Exercise: Copy out each line of the data that holds the word "agent".

(Items from a data source)
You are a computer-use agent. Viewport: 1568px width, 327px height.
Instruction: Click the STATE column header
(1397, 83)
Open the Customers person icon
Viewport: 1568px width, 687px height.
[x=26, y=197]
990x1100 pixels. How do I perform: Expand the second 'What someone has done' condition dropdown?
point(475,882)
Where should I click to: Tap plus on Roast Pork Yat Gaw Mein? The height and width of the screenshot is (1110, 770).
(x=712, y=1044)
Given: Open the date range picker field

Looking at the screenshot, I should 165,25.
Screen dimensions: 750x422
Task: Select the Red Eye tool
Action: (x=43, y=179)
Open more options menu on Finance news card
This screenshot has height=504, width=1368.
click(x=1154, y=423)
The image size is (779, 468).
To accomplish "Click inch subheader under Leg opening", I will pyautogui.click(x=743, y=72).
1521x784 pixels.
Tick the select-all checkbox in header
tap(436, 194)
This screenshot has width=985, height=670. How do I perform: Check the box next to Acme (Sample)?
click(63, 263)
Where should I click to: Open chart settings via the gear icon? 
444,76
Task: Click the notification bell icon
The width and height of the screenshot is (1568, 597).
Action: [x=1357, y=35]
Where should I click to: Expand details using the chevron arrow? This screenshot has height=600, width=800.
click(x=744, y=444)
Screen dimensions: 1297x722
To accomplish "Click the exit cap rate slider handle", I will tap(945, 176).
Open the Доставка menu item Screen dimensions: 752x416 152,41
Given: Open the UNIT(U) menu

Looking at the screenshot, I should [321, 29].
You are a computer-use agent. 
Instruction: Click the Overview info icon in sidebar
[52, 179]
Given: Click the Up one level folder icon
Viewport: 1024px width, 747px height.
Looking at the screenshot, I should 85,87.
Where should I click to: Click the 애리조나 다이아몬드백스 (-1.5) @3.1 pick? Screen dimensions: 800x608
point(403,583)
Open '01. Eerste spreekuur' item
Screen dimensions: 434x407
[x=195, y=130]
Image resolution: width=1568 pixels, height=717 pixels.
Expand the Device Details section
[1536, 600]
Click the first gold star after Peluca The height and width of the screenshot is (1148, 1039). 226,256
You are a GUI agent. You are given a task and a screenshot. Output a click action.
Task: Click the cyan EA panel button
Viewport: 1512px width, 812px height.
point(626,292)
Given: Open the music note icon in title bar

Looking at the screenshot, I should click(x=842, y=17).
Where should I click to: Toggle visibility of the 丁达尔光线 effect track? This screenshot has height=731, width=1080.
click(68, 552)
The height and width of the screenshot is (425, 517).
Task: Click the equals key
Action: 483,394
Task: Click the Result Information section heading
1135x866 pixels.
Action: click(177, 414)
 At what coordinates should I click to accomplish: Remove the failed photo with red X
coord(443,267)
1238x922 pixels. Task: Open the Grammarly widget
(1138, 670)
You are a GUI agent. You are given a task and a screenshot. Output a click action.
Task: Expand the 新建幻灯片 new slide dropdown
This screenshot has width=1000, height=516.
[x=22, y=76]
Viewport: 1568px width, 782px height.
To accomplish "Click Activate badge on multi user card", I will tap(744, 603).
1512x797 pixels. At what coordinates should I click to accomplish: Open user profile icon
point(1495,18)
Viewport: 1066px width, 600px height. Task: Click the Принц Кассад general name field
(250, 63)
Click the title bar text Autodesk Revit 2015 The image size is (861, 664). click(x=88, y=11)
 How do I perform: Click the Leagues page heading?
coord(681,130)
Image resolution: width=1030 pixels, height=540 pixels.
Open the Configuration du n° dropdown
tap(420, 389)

Result:
You are a computer-use agent. Viewport: 1568px width, 327px height.
You are a computer-use agent. 
You are a GUI agent. You are given a task and a screenshot. Output a click action.
You are a GUI agent. You are given a task and a screenshot. Output a click action.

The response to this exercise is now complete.